In this study, we found that the lesion volume in the HIFU + HM group-was significantly larger than that in the HM group, and the preoperative STEPW score of fibroids in the HIFU + HM group was also higher than that of the HM group. In addition, the procedure time of HM was significantly longer in the HIFU + HM group than in the HM alone group, and the amount of distension medium used in the HIFU + HM group was significantly higher than that in the HM group. However, there was no statistically significant difference in the intraoperative blood loss and the incidence of intraoperative and postoperative complications between the two groups of patients. It has been demonstrated that pretreatment with HIFU reduces the risk of intraoperative bleeding during HM and maintains a clear intraoperative field of view, thereby making hysteroscopic surgery somewhat easier. Compared with the HM alone group, the incidence of intraoperative complications in the HIFU + HM group is not increased. In this study, 60% of the fibroids (15/25) were completely resected in one session in the HIFU + HM group, which was statistically lower than that of the HM group due to the large size, but it was similar to that of 78.3% (18/23) in the study by Zhang et al. [Citation25]. Therefore, the completely resection rate may be increased when the treated fibroids shrank. This study also demonstrated that the symptoms associated with uterine fibroids (evaluated by UFS-QOL questionnaires and menstrual PBAC scores) were alleviated and the quality of patients’ life of both groups was significantly improved in the 1- to 12-month follow-up after surgery. Moreover, as HIFU can rapidly downgrade fibroids, patients do not need to wait for a long time for HM surgery, which reduces clinical symptoms such as bleeding, discharging, abdominal pains and tumor expulsion during the process of downgrading and mitigates the risk of endometrial infection and intrauterine adhesions during the process.

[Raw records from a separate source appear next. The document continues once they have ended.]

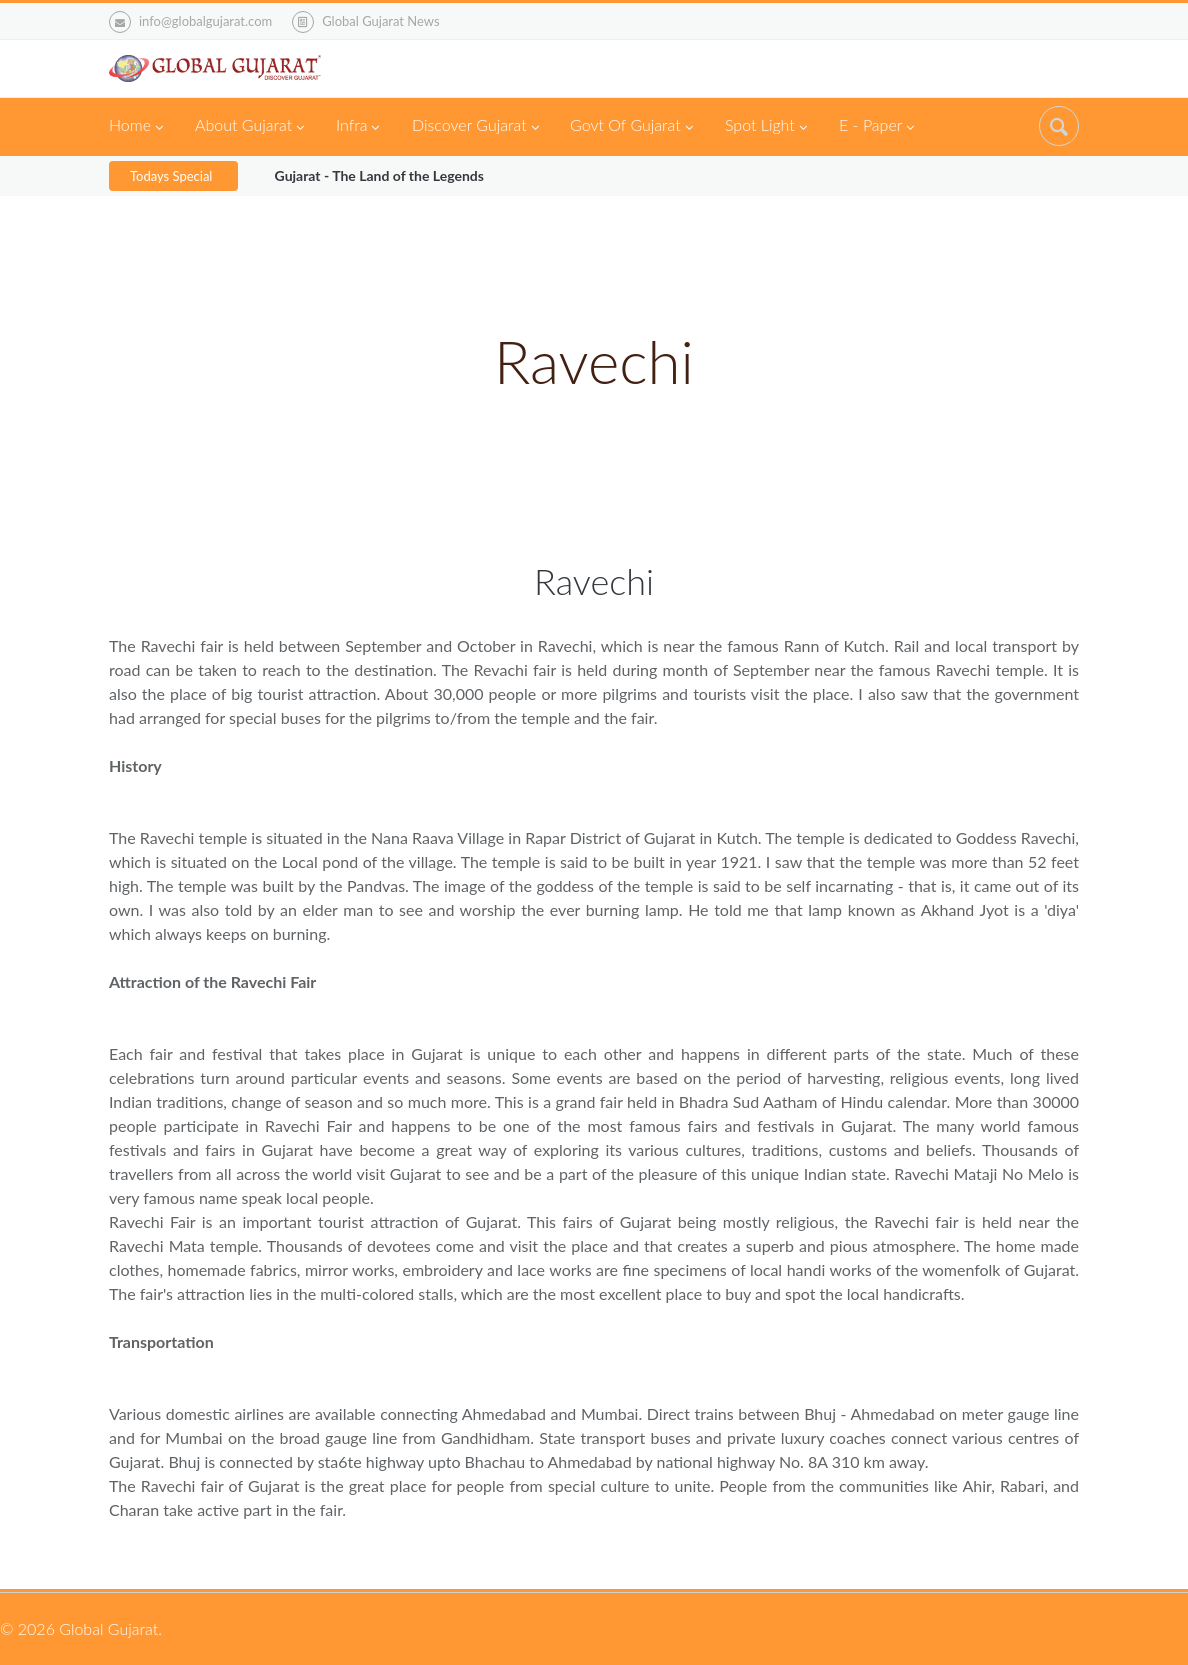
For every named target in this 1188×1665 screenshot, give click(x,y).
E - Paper (876, 127)
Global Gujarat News (380, 21)
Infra (357, 127)
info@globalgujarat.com (190, 22)
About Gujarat (249, 127)
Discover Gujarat (475, 127)
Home (136, 127)
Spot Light (766, 127)
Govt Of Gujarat (631, 127)
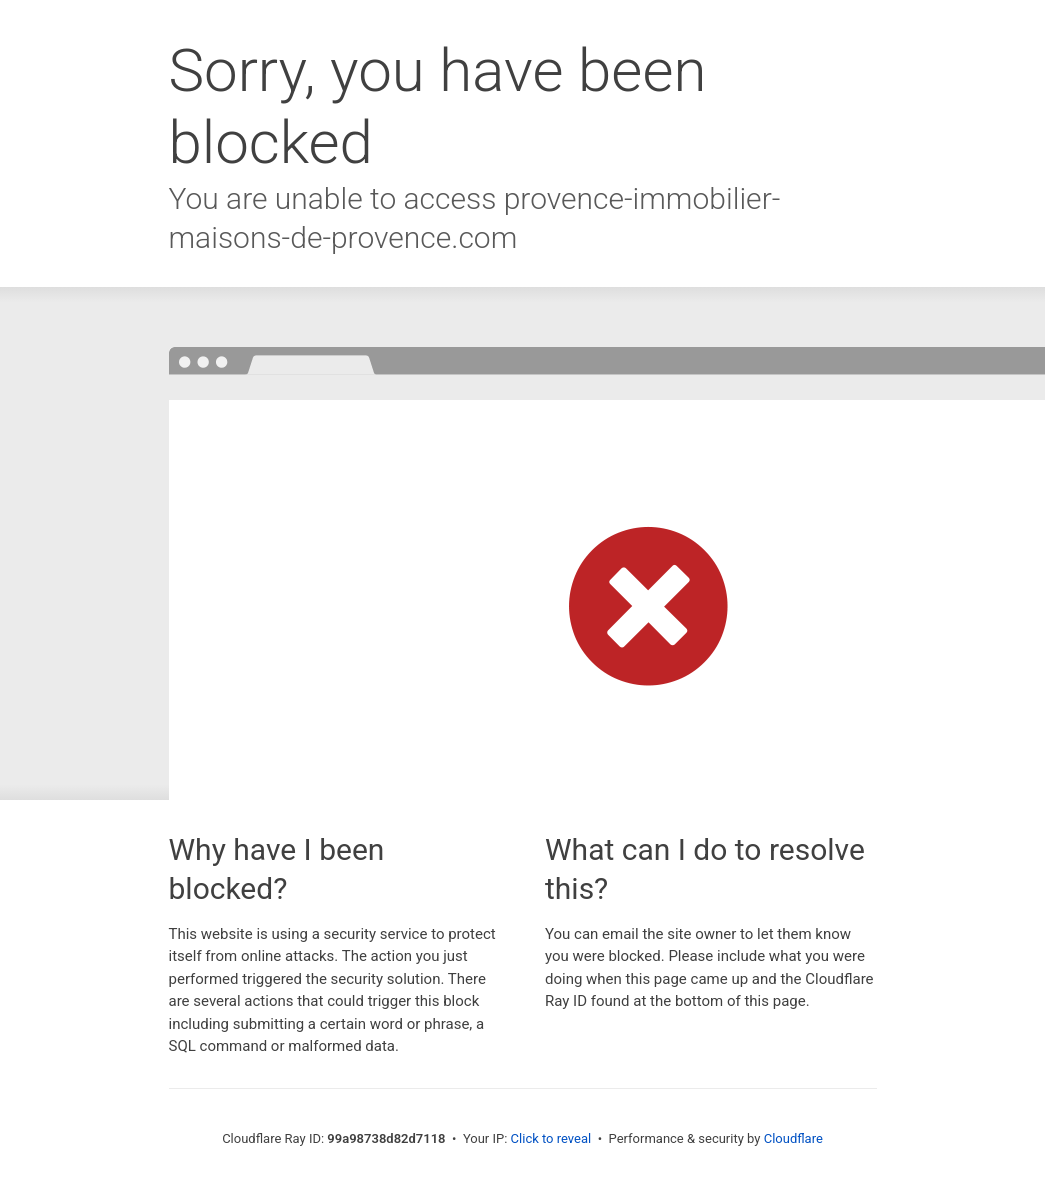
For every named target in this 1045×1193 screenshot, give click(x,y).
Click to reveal (551, 1138)
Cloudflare (793, 1138)
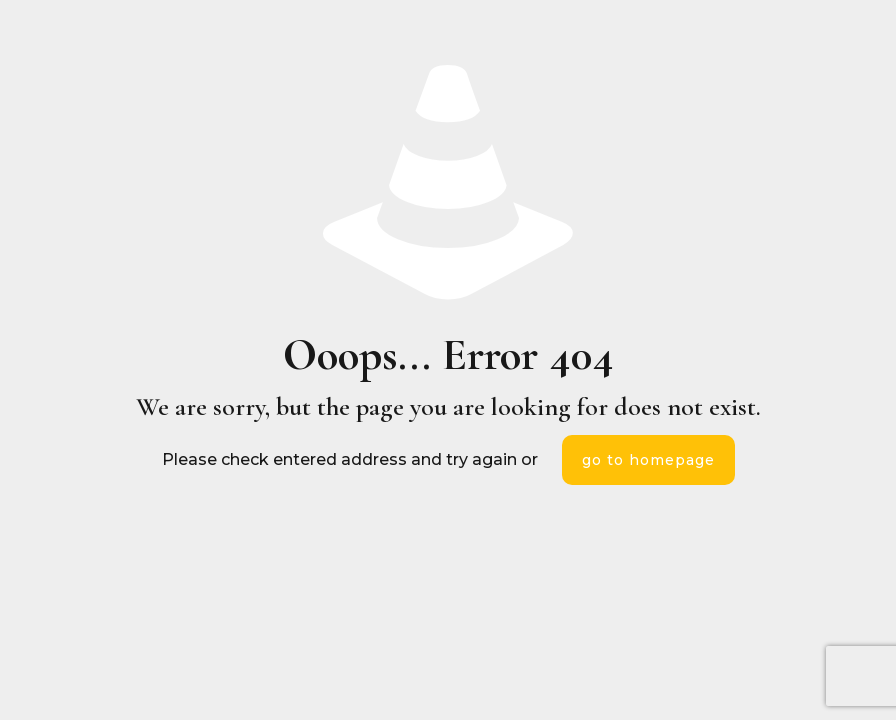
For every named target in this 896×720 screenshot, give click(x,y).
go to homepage (648, 460)
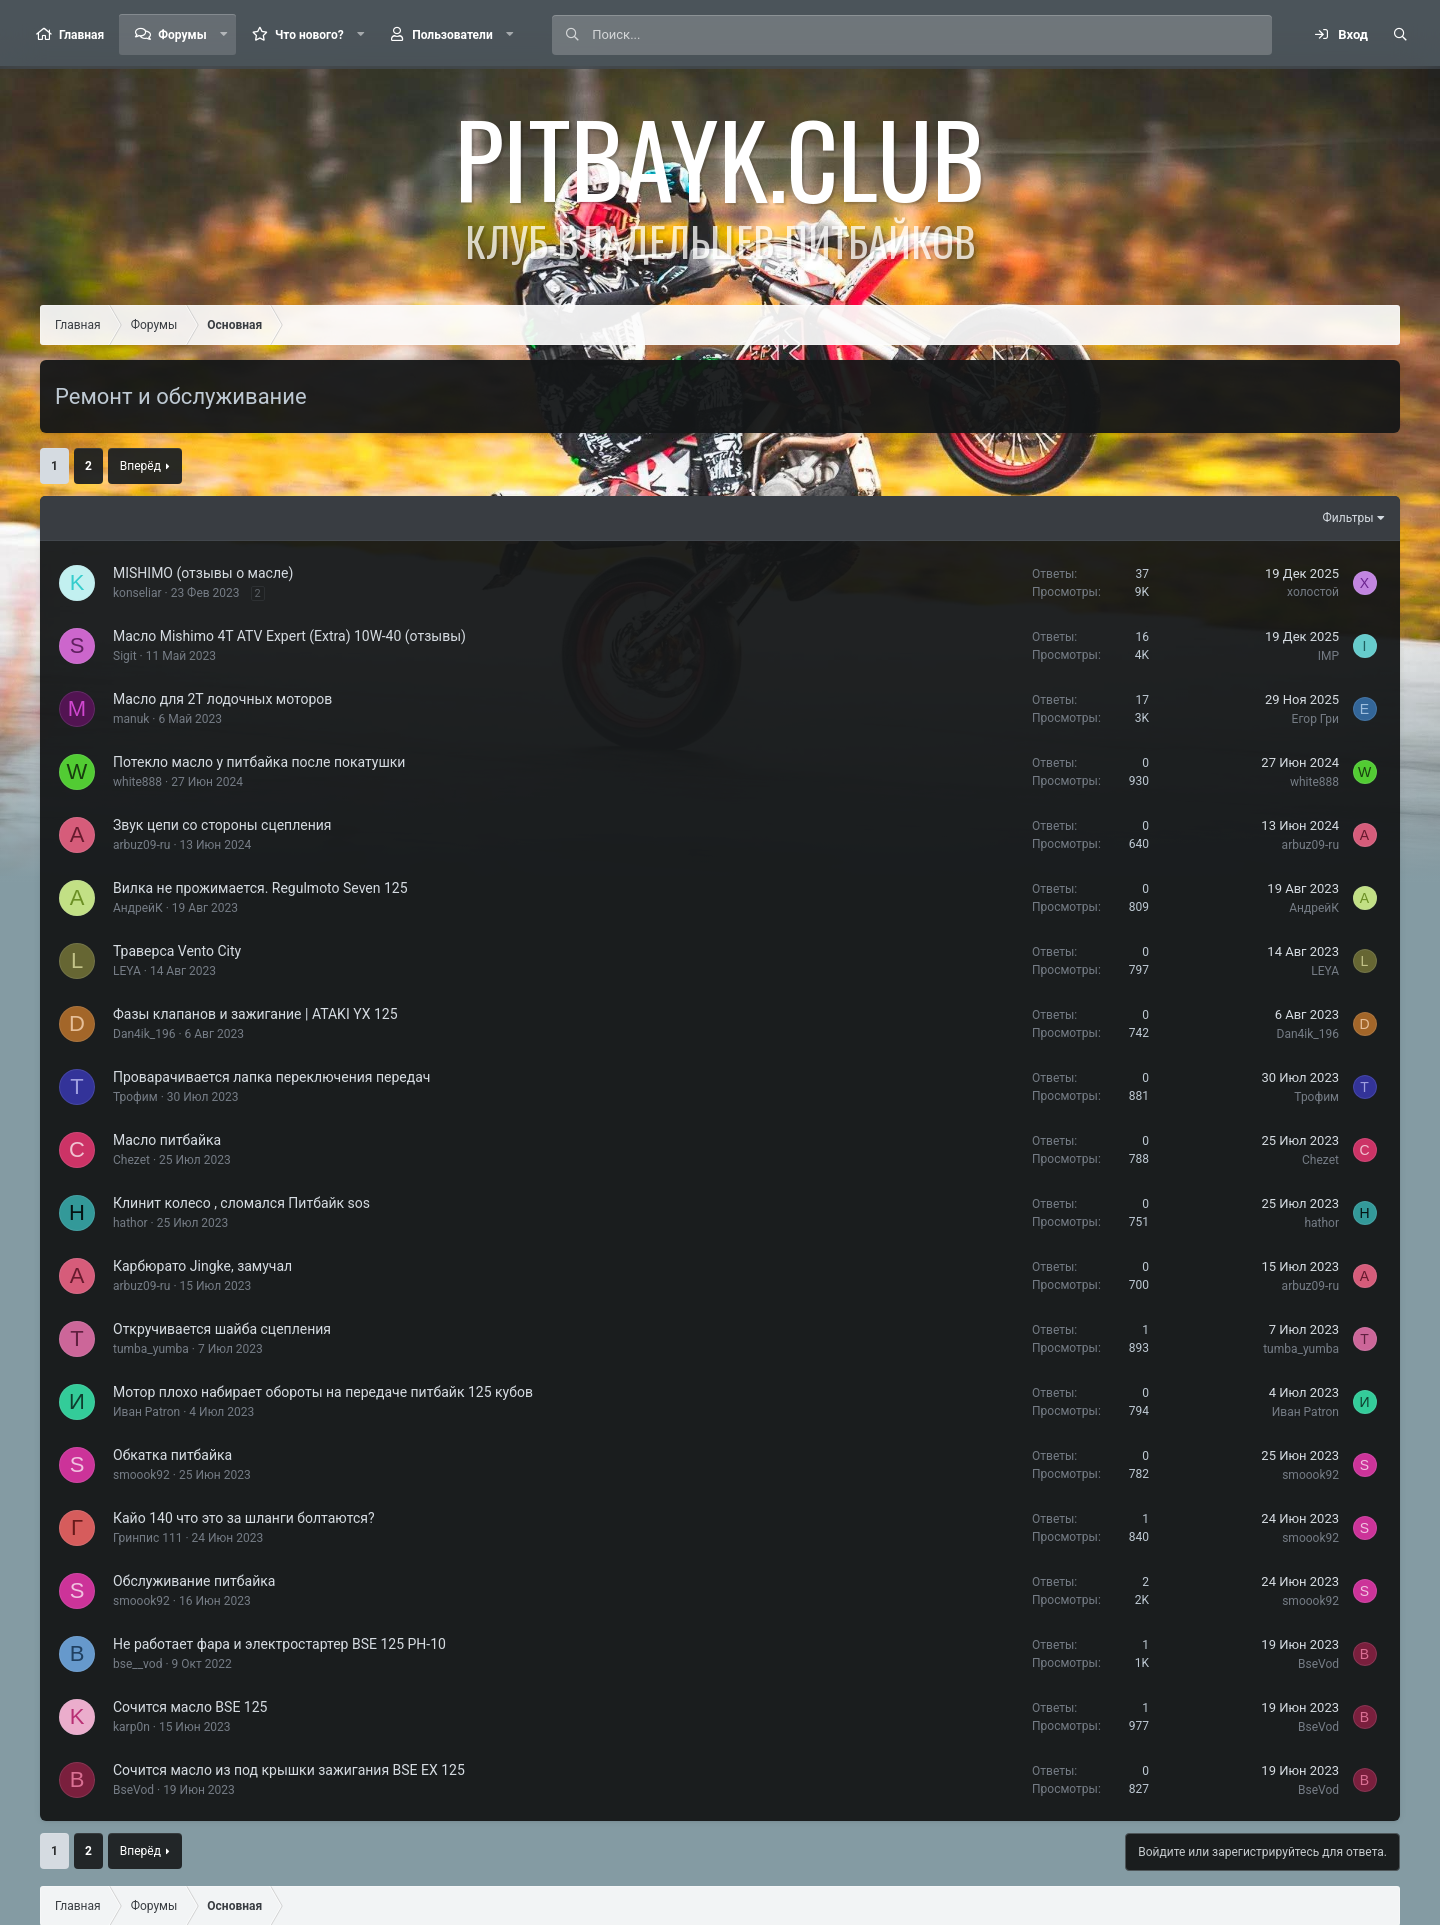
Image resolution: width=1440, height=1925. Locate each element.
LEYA (127, 971)
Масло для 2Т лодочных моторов (222, 699)
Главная (81, 35)
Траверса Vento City (177, 951)
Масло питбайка (167, 1140)
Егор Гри (1315, 719)
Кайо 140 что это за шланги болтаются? (244, 1518)
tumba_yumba (151, 1349)
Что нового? (309, 35)
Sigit (125, 656)
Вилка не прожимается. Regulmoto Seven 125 (260, 888)
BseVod (1318, 1664)
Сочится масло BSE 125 (190, 1707)
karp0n (131, 1727)
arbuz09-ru (141, 845)
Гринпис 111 (147, 1538)
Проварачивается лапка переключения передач (271, 1077)
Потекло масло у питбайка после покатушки (259, 762)
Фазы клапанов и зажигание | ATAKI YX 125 (255, 1014)
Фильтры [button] (1348, 518)
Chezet (131, 1160)
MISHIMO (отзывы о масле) (203, 573)
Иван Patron (146, 1412)
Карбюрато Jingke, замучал (202, 1266)
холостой (1313, 592)
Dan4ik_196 (144, 1034)
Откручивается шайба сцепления (222, 1329)
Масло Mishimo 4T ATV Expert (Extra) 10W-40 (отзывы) (289, 636)
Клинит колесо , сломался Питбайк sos (241, 1203)
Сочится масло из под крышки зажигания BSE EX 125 (289, 1770)
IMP (1328, 656)
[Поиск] (931, 35)
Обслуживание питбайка (194, 1581)
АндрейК (138, 908)
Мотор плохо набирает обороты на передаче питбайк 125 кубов (323, 1392)
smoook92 (141, 1475)
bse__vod (137, 1664)
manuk (131, 719)
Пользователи (452, 35)
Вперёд (140, 466)
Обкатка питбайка (172, 1455)
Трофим (135, 1097)
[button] (224, 34)
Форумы (182, 35)
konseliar (137, 593)
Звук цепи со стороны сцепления (222, 825)
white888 (137, 782)
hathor (130, 1223)
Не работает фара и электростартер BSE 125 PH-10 (279, 1644)
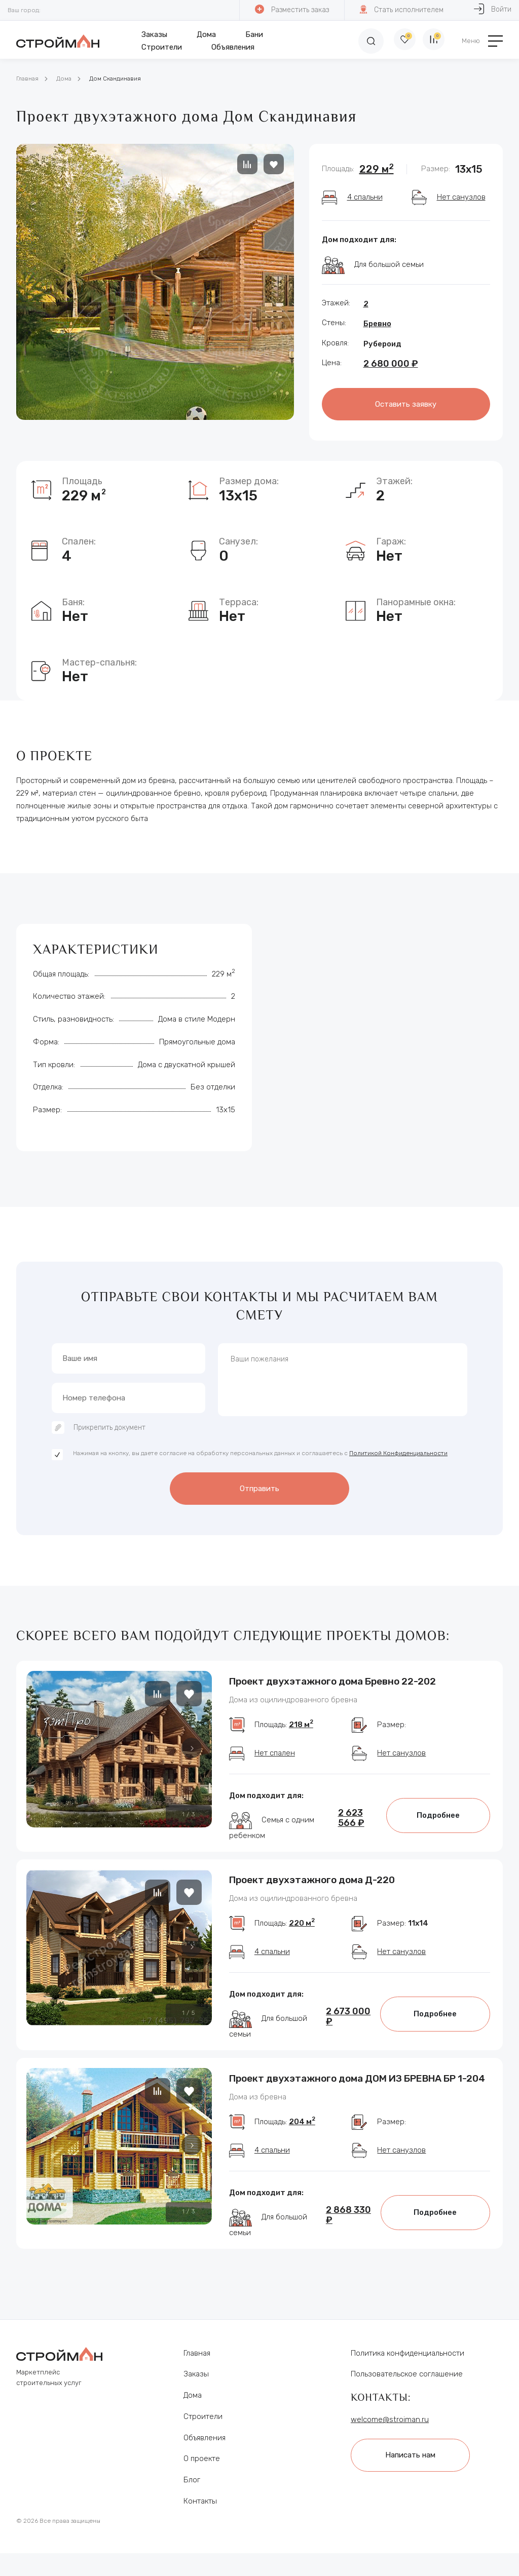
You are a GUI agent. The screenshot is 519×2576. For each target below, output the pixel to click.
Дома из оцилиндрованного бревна (293, 1699)
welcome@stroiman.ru (390, 2442)
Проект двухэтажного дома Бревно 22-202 (332, 1680)
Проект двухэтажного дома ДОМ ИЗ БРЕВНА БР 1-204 (357, 2093)
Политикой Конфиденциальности (398, 1456)
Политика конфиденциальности (407, 2375)
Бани (252, 34)
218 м (301, 1731)
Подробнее (438, 1821)
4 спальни (365, 197)
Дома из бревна (257, 2112)
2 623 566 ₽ (351, 1825)
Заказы (152, 34)
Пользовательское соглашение (407, 2396)
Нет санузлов (461, 197)
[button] (191, 1747)
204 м (302, 2144)
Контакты (200, 2523)
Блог (191, 2502)
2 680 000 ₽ (390, 363)
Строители (159, 47)
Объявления (230, 47)
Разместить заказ (291, 9)
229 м (376, 169)
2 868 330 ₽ (348, 2237)
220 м (302, 1937)
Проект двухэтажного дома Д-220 (312, 1886)
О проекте (201, 2481)
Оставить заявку (405, 403)
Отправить (259, 1489)
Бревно (377, 323)
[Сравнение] (431, 41)
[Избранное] (396, 41)
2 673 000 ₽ (348, 2031)
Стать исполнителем (401, 9)
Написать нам (416, 2475)
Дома (203, 34)
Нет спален (274, 1759)
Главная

This study is limited because it was a retrospective study, and the patients were not randomly enrolled, which may lead to bias in patient selection and potentially affect the results. Other limitations arose from the small number of cases included, making it impossible to perform a multifactorial statistical analysis, as well as the statistical methods. In addition, the follow-up period after surgery was relatively short. In this way, we did have long-term endometrial recovery, particularly pregnancy rates and outcomes. Therefore, we plan to expand the sample size and conduct further statistical analyses and follow up for a longer period in subsequent studies.

Conclusions

This study suggested that HIFU can be used as a preoperative pretreatment for hysteroscopy on uterine fibroids (FIGO types 0 to III) assessed as difficult and extremely difficult by HM based on the STEPW classification scoring system. This modality could make HM easier, so that fibroids can be completely removed through hysteroscopic surgery without increasing the risk of complications. This is a safe and feasible treatment method, which provides a new option in the management of patients with submucosal fibroids assessed as challenging and extremely challenging by HM based on the STEPW classification scoring system.

Disclosure statement

No potential conflict of interest was reported by the author(s).

Data availability statement

The data that support the findings of this study are available upon request from the corresponding author, TTL. The data are not publicly available because it contains information that can compromise the privacy of the research participants.

Additional information

Funding

This study was supported by the Foundation of State Key Laboratory of Ultrasound in Medicine and Engineering (Grant No. 2021KFKT012) and the Scientific Research Projects of Sichuan Maternal and Child Health Association (Grant No. 21FX018).